As we remember those saints who are with Jesus, we must continue to do our best to be saints here on earth. “How do we honor our present and future saints? Well, every time we baptize someone, we honor a future saint. Every time we celebrate confirmation, we honor present and future saints. We encourage our future saints when we give children their first Bibles. Even openly welcoming children and youth in worship honors our present and future saints. When we honor our saints, we recognize that they inspire us to live a saintly life.”
It may be difficult to think of ourselves as saints, I mean, we know ourselves right! It’s especially difficult when we compare ourselves to “real” saints like Mother Teresa. But when we consider the day to day actions of each of us, as we share God’s love in the world, we might begin to see ourselves how God sees us, as his saints doing his work among the lost and lonely. I think about those from our church who served dinner last night to the families working to transition out of homelessness. They served as God’s saints as they selflessly gave their time and their resources to feed a neighbor through Family Promise.

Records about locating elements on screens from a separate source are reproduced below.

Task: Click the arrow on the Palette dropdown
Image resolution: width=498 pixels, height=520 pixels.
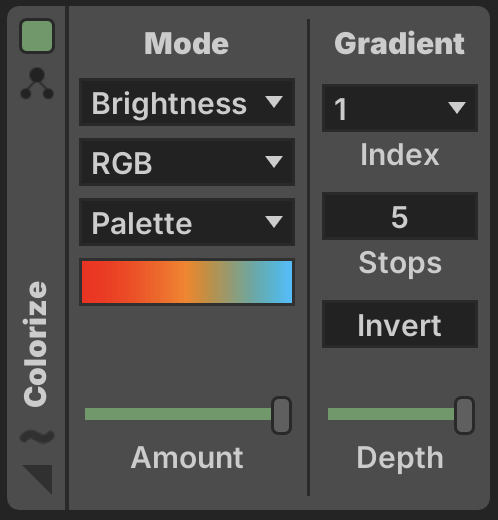Action: [274, 222]
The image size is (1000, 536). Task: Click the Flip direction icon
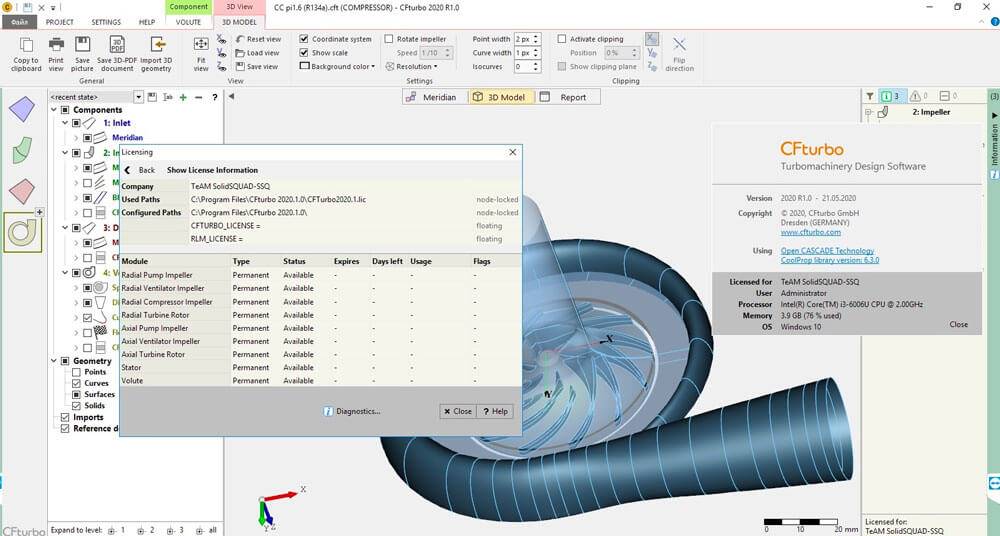coord(679,45)
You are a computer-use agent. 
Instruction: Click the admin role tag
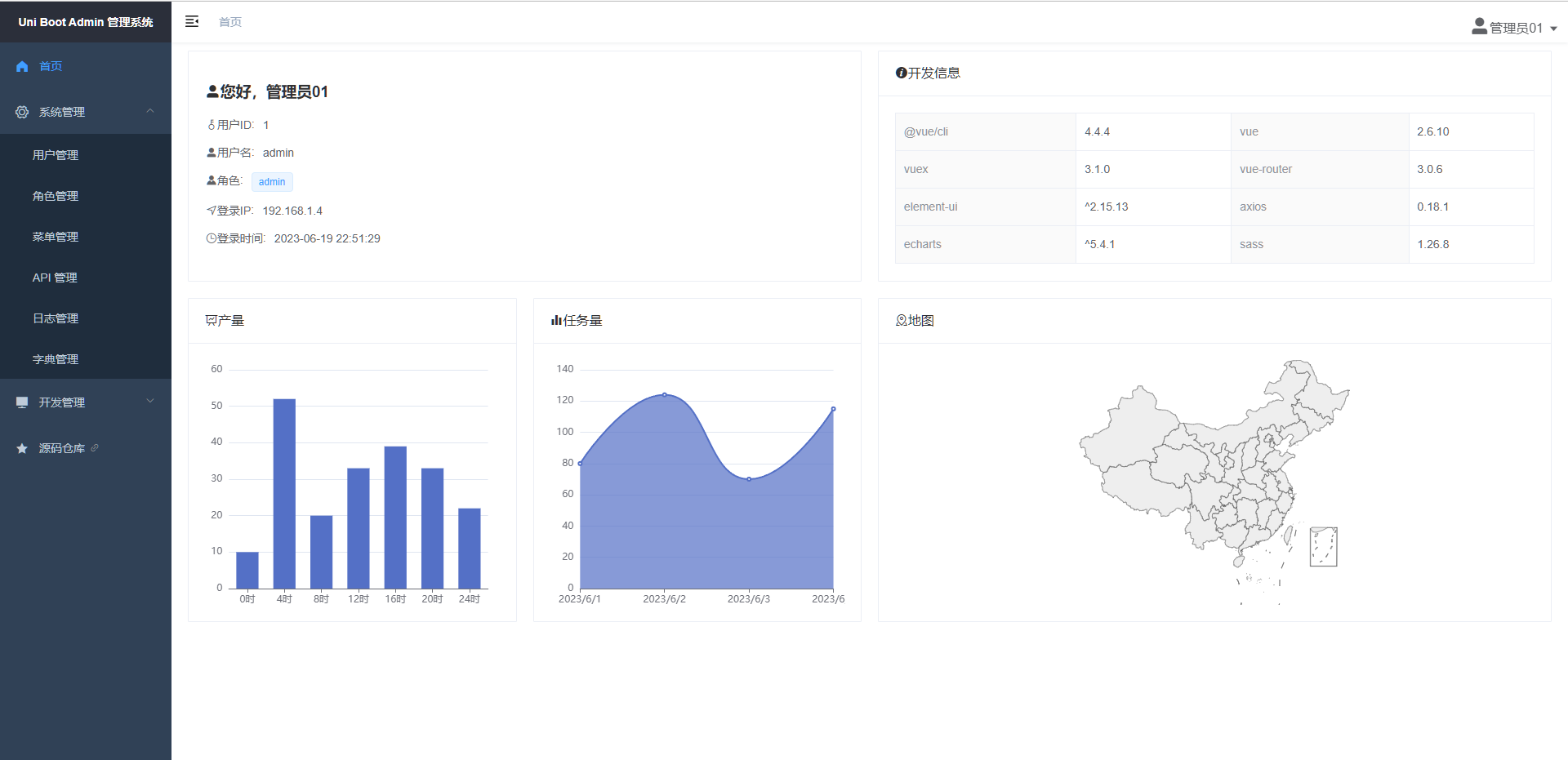point(272,182)
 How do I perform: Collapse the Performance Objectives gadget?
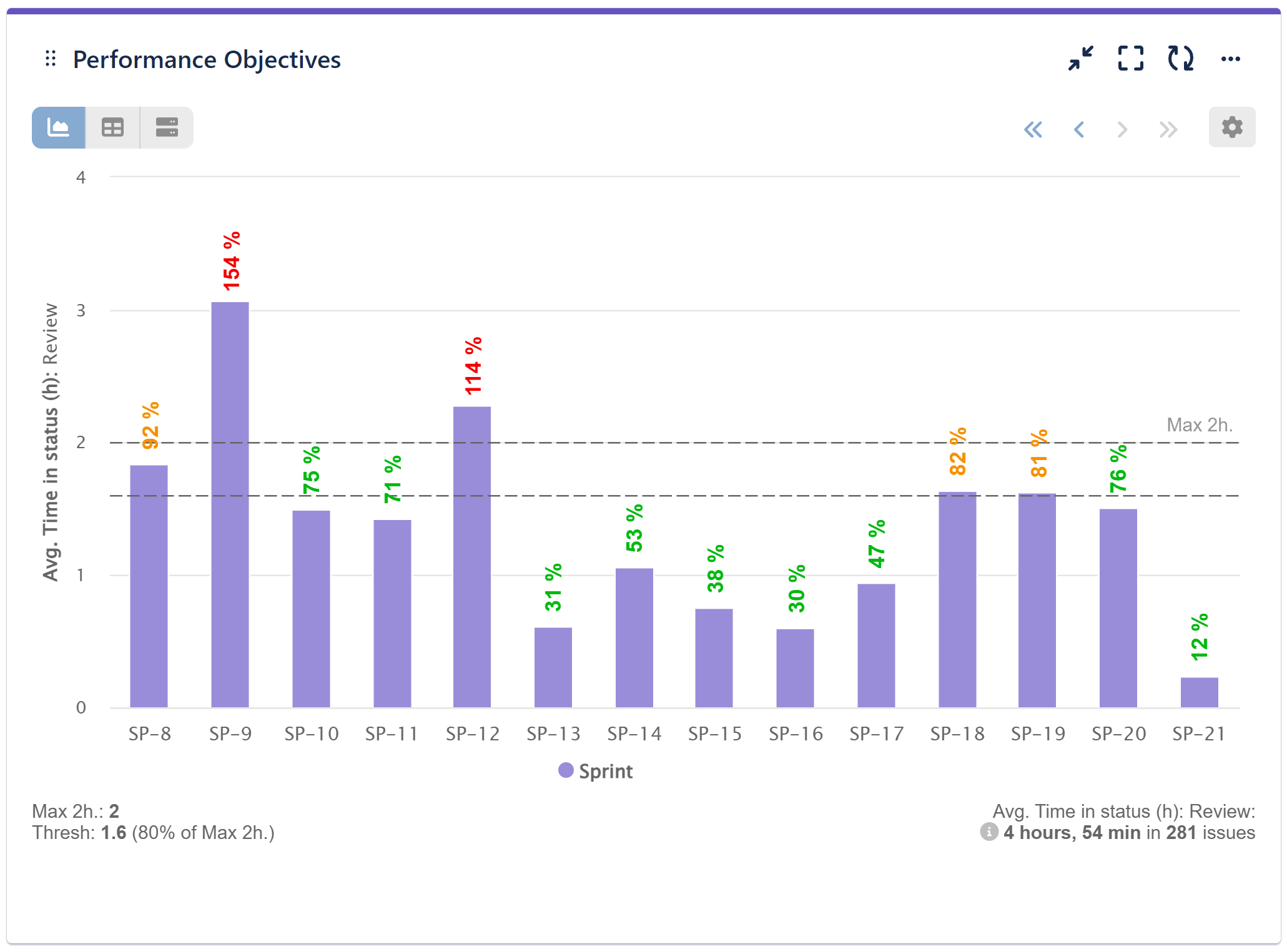(1080, 59)
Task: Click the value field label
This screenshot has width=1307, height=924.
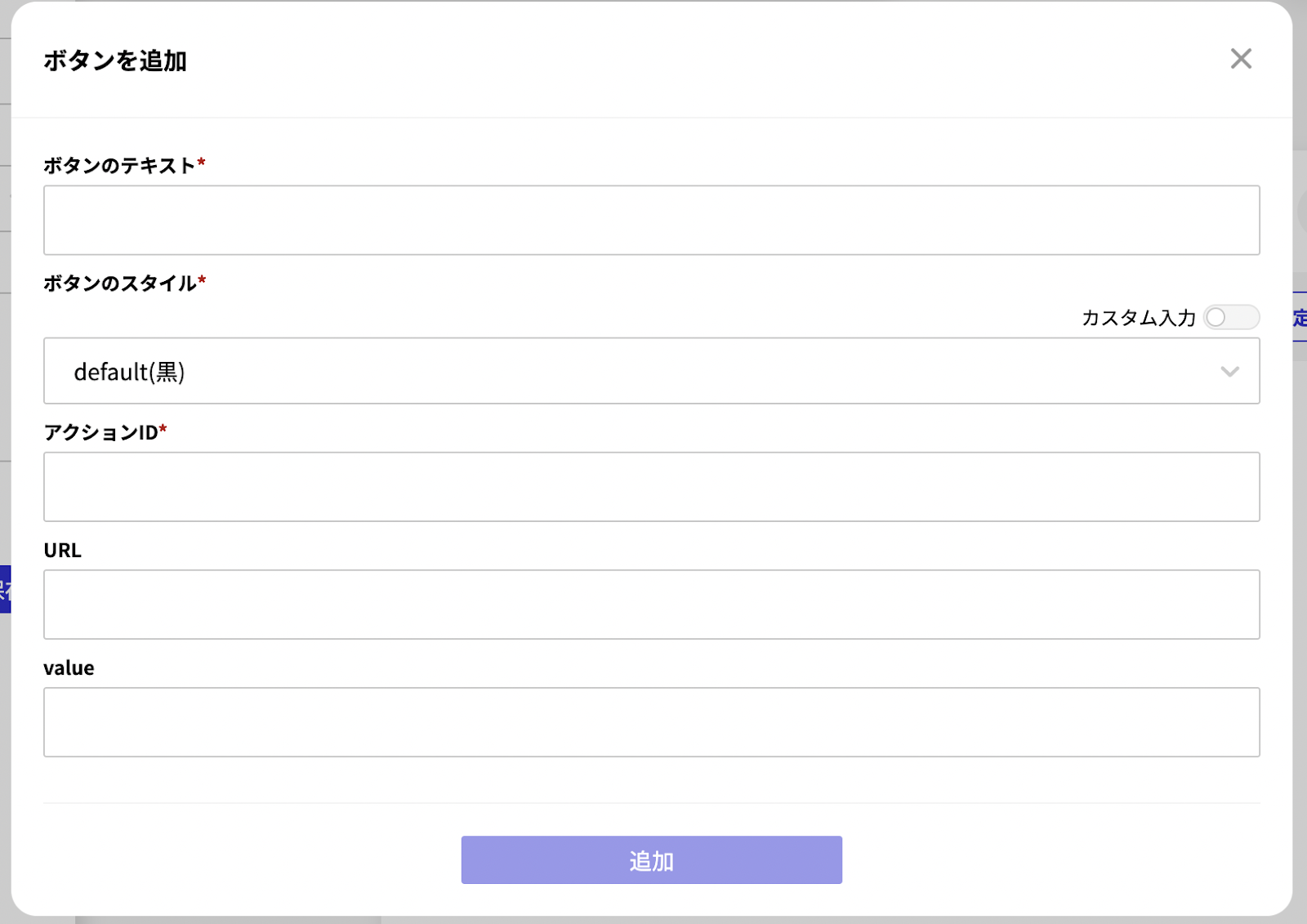Action: coord(69,668)
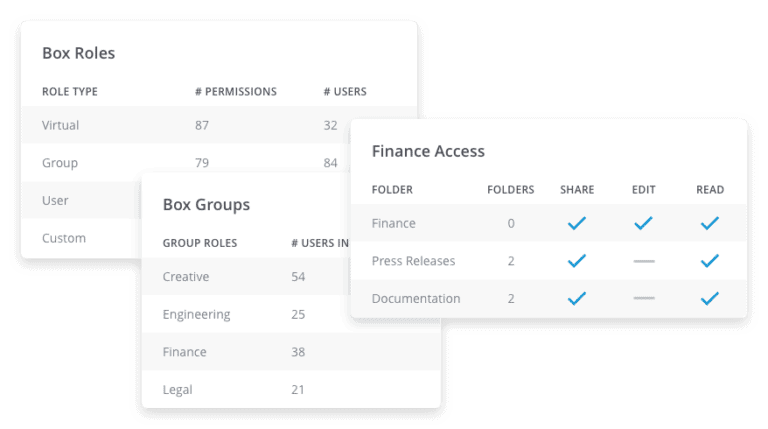Screen dimensions: 768x429
Task: Sort by the GROUP ROLES column header
Action: [200, 243]
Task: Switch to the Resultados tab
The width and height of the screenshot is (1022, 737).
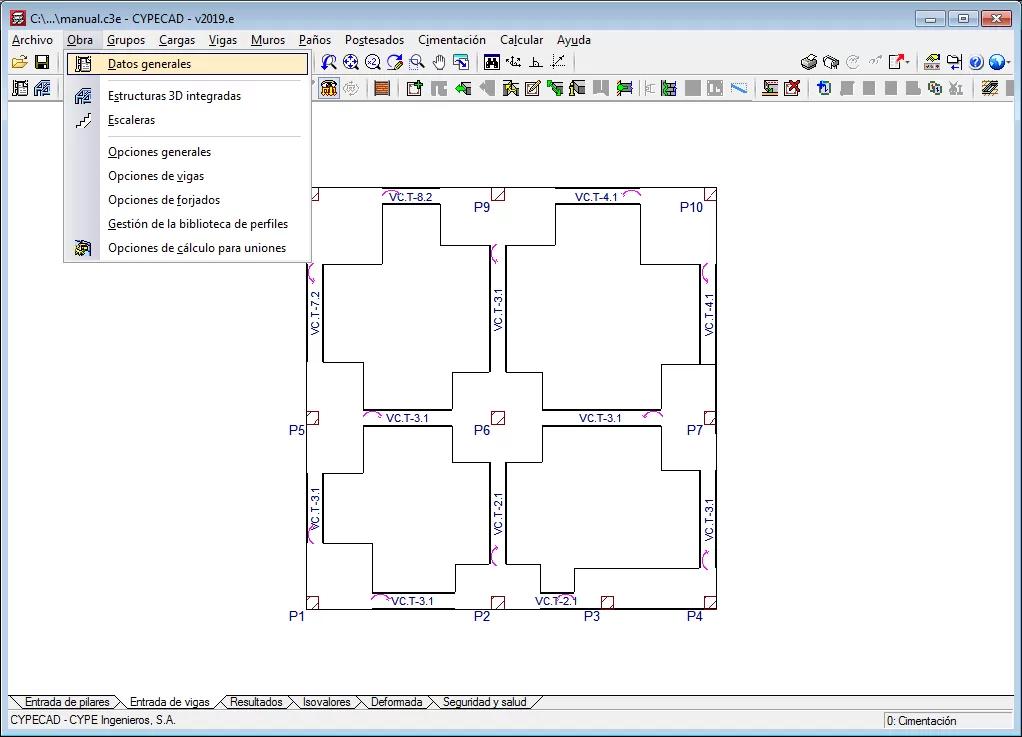Action: tap(256, 702)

We are “a community bound together in faith and common experience. This is the deep and rich unity we celebrate as the communion of saints.” The writer of Hebrews used two different words to describe saint. One is someone who is godly, holy, and merciful. The godly person reflects God’s character in his or her actions and life. In other words, a saint becomes a living testimony to God.” The second word means “sacred” or “set apart.” Putting these ideas together the Bible tells us that saints are people set apart by God who live their lives as a witness to the glory of God.”
We must draw inspiration from our current and future saints. We must not grow weary as we continue to behave as God calls us, as saints here in Boulder City. We must continually look for opportunities to be the hands and feet of Christ in our own homes, in our jobs, in our volunteer work and especially here at our church. We must look for those we know who need a friend who is a saint, someone who can lead them into a relationship with Jesus Christ, someone who will love them for who they are and to embrace them as a beloved child of the King. We can take lessons from Mother Teresa and fill the needs of our local community; whether that is collecting food for local food pantries, sharing the story of Christ’s birth at Luminaria, mentoring students at Nevada State College or beginning a PFLAG chapter; we are responding to real needs here in Boulder City.
On this All Saints Sunday, remember those who came before you in this Christian journey. But remember, too, the saints who surround you every day. And as you leave this place this morning, think how can you be a saintly example to others; how can you be the hands and feet of Christ this week?
Let us pray: Gracious God, as we remember the saints who have gone before, comfort us in our sorrow and inspire us as we seek to be your saints for those in the world today. Let us not grow weary nor diminish our role as saints, but rather give us the courage to embrace fully the saintly role you have called us to take. We pray this all in the name of Jesus Christ, our Lord, Amen.